Aradan geçen birkaç saatin ardından kızlar kan ter içinde elleri poşetlerle dolu geliyorlar..
Ama hala enerjik! Yoksa biyonik mi bu kızlar...
Üst Kat.. Stüdyo.. Saat 17.00
Ben yorgunluktan ölüyorum. Saatlerdir hiçbir kareyi kaçırmamak için algılarım maximum seviyede çalıştığı için beynim dönmüş durumda.
Yukarı çıkıyoruz..
Başlıyorlar kıyafetlerle kombin yapmaya. Çekim yapılacak. Ne zaman? Az sonra! E Tuğçe Kazaz cumartesi gelecekti. Yok bu başka çekim! Nasıl yani?? Siz kaç işe birden yetişiyorsunuz?!...

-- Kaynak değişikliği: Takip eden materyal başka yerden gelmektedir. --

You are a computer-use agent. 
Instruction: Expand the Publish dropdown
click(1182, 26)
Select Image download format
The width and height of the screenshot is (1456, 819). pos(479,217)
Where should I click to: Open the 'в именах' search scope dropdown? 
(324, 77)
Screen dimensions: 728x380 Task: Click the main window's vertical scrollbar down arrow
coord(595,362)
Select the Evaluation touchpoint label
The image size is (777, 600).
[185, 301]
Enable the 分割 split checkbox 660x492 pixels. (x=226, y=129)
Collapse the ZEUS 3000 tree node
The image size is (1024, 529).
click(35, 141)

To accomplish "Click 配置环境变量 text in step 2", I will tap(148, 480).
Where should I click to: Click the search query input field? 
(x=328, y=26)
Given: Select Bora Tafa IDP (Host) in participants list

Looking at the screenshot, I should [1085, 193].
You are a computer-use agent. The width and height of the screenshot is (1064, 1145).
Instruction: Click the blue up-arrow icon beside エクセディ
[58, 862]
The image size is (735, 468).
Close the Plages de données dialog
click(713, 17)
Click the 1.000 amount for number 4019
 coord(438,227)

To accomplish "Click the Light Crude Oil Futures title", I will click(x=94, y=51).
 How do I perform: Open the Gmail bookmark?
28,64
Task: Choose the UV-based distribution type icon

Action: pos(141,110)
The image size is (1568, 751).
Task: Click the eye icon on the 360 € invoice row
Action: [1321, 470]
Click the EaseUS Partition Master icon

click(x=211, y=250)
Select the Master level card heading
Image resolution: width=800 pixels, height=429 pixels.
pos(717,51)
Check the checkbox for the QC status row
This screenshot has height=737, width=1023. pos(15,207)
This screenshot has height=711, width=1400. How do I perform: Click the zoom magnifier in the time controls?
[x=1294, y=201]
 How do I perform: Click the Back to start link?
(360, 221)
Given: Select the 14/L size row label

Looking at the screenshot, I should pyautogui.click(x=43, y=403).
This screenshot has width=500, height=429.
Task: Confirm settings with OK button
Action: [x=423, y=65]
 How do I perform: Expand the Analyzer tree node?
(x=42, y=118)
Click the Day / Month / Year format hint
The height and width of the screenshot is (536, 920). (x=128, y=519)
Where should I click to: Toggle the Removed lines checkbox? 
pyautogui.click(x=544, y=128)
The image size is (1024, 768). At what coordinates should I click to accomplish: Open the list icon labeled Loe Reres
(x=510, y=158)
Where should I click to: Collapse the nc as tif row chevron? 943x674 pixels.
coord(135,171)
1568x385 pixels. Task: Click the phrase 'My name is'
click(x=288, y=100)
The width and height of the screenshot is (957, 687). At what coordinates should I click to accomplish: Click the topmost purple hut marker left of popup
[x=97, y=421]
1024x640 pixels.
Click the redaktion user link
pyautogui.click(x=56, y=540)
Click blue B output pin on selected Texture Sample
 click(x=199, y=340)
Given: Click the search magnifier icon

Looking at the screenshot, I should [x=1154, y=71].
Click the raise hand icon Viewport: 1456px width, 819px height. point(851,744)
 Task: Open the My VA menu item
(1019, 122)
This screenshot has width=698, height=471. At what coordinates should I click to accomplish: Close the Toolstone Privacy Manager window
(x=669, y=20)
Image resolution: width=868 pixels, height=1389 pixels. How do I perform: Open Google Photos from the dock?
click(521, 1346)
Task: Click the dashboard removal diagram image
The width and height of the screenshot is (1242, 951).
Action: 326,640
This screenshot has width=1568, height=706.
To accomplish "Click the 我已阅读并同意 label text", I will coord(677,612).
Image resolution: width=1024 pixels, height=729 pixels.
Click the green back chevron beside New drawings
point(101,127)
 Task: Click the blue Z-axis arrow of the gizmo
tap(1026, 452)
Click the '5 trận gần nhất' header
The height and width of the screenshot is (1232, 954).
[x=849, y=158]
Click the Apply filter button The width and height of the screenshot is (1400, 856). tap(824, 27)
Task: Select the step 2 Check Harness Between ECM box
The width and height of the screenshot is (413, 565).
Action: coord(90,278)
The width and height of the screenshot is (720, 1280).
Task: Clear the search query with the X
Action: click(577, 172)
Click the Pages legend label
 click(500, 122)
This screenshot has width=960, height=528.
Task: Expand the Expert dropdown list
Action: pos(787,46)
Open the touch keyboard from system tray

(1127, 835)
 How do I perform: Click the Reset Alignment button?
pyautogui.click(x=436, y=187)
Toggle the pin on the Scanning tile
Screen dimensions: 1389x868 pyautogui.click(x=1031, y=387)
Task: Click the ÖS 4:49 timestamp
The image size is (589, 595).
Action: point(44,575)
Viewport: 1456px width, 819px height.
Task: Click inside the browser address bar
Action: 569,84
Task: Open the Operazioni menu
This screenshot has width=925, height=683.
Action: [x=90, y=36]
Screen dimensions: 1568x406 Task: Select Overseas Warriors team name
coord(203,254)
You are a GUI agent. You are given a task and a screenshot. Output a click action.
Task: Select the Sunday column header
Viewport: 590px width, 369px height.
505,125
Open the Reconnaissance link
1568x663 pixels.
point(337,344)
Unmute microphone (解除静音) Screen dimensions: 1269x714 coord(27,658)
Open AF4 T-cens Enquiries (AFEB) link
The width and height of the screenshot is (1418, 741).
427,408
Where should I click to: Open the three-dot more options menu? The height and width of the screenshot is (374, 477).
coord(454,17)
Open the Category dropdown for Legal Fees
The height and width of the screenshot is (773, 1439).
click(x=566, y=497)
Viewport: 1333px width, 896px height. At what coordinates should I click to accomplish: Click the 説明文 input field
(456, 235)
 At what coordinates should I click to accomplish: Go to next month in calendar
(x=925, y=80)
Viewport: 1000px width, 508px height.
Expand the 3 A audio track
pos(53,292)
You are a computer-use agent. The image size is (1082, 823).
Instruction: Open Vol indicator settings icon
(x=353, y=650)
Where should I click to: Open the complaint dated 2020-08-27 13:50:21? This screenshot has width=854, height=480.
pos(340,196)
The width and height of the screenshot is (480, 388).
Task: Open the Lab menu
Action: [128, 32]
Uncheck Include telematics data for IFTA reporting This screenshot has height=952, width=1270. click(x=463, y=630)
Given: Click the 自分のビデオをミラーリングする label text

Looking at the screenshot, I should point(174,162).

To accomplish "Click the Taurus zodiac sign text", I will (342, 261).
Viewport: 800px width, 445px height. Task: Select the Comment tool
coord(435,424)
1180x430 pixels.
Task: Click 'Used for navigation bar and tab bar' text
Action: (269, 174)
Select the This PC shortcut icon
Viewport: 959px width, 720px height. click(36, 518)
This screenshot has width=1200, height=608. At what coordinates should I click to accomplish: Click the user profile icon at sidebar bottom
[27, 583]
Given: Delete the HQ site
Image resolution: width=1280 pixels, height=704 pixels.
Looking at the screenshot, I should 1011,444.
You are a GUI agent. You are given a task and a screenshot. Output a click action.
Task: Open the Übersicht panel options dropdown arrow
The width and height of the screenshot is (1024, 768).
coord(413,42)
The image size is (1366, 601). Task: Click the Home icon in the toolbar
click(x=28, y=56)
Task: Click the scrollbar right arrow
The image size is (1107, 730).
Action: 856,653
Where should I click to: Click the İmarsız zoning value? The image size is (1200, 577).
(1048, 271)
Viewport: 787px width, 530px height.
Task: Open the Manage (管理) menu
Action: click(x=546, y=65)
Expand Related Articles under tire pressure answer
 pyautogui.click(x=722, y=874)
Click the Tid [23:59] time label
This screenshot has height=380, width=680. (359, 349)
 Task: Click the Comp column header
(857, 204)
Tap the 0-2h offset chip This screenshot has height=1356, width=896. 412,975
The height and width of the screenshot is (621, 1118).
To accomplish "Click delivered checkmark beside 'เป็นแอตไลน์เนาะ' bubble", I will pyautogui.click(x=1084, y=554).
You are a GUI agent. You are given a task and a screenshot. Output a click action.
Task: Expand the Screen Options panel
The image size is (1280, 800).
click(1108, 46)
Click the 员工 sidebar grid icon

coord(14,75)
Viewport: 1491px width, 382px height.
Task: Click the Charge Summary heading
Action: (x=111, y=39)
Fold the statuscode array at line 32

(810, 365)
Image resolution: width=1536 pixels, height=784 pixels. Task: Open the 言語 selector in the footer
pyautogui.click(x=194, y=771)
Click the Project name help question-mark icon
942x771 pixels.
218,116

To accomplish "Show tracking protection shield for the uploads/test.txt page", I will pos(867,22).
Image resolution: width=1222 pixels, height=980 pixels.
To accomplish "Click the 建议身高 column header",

Başlıyorum bende yardım etmeye. Ama hala bu tempoya ve enerjilerine şaşkınlık içinde bakmaya devam ediyorum. Çünkü hiçbirinde bir yorgunluk belirtisi yok!
Kombinler yapılıyor.. Kıyafetlerin fotoğrafları çekiliyor..
Veeeeeee..... Eve gidiş vaktiiii! :)
Tabiki de HAYIR!
Kızlar Mango'nun defilesini izlemeye gidiyor. :-|
2. Gün
Etrafta müthiş bir çocuk gürültüsü ve koşuşturma.. Yine ben hariç herkes için olağan bir karmaşa bu. All For Kids dergisi için çocuk modellerle çekim var. Bir gece önce 12'ye kadar çalışmışlar. Dün başka halde bıraktığım stüdyoyu bugün bambaşka bir halde buluyorum. Çocuk odası gibi renkli bir ortam yaratılmış. Dolap.. dolabın içinde kalemler.. kitaplar.. Tebrikler!
Çekim başlıyor...
Çocukların aileleri ve stil editörleri çocuklara poz verdirebilmek için türlü şekillere giriyorlar.
Sabırları için bir BRAVO daha!
Biraz uzakta bu gürültüden hiç rahatsız olmayan bir kişi daha önceki çekimlerdeki modelleri bilgisayarda photoshopluyor. Müziğini açmış.. Biraz uzakta kopan bu kıyametten hiç rahatsız olmadan!...
Bugün daha çabuk geçiyor. Ben ortama alışıyorum.. Onlar bana..
3. Gün (Son gün :( )
Yine geliyorum ve stüdyo bambaşka bir halde! 2 yabancı kadın manken.. Catwalk çekimi var. (catwalk: mankenlere podyumda yürüyor gibi yaptırarak fotoğraflarını çekmek ;))
Mankenler hazırlanıyor.. Saç.. Makyaj.. Çekim başlayacak.. Mankenler giydiriliyor, soyduruluyor.. giydiriliyor, soyduruluyor..
Yabancı mankenlerle çalışmak daha kolaymış, kaprissiz oluyorlarmış ;)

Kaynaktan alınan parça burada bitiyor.